━━━━━ LISTED RECORDS ━━━━━
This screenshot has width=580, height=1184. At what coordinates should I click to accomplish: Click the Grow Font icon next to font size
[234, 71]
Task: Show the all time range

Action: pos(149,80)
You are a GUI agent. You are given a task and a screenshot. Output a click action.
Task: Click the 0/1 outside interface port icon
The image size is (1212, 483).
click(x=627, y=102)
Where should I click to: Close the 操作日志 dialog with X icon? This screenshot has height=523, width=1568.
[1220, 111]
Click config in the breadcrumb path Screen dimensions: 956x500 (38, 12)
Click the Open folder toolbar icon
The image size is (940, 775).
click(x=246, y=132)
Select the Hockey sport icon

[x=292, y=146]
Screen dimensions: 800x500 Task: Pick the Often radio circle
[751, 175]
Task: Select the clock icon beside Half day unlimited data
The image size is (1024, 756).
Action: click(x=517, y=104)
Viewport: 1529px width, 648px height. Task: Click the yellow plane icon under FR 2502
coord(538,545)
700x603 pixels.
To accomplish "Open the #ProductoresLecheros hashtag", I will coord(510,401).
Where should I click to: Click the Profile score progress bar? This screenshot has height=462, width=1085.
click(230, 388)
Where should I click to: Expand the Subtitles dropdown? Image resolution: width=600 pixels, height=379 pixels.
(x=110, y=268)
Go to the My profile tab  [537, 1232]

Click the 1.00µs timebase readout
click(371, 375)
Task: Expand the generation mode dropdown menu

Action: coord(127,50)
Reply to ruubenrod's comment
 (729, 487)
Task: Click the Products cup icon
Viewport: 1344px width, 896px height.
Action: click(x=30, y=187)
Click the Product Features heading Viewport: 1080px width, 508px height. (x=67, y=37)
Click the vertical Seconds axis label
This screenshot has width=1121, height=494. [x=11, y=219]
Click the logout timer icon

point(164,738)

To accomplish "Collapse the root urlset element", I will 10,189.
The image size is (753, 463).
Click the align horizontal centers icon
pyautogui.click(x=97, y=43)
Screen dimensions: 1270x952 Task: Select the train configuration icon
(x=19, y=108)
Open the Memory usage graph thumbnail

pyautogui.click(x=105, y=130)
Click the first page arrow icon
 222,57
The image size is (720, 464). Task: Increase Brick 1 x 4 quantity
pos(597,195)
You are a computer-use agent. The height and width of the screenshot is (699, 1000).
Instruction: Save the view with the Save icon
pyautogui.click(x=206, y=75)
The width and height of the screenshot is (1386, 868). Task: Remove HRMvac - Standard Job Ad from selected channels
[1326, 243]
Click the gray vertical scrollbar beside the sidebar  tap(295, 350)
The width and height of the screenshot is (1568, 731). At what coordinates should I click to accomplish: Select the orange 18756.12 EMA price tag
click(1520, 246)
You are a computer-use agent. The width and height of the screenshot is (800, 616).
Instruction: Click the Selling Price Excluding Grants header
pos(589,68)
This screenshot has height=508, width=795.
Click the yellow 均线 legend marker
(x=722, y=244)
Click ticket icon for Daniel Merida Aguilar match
━━━━━
WHAT TO WORK ON: Scan the records for the word "beside" and copy every line where it is found.

FINISHED EXERCISE:
Task: Select the clock icon beside Half day unlimited data
Click the gray vertical scrollbar beside the sidebar  tap(295, 350)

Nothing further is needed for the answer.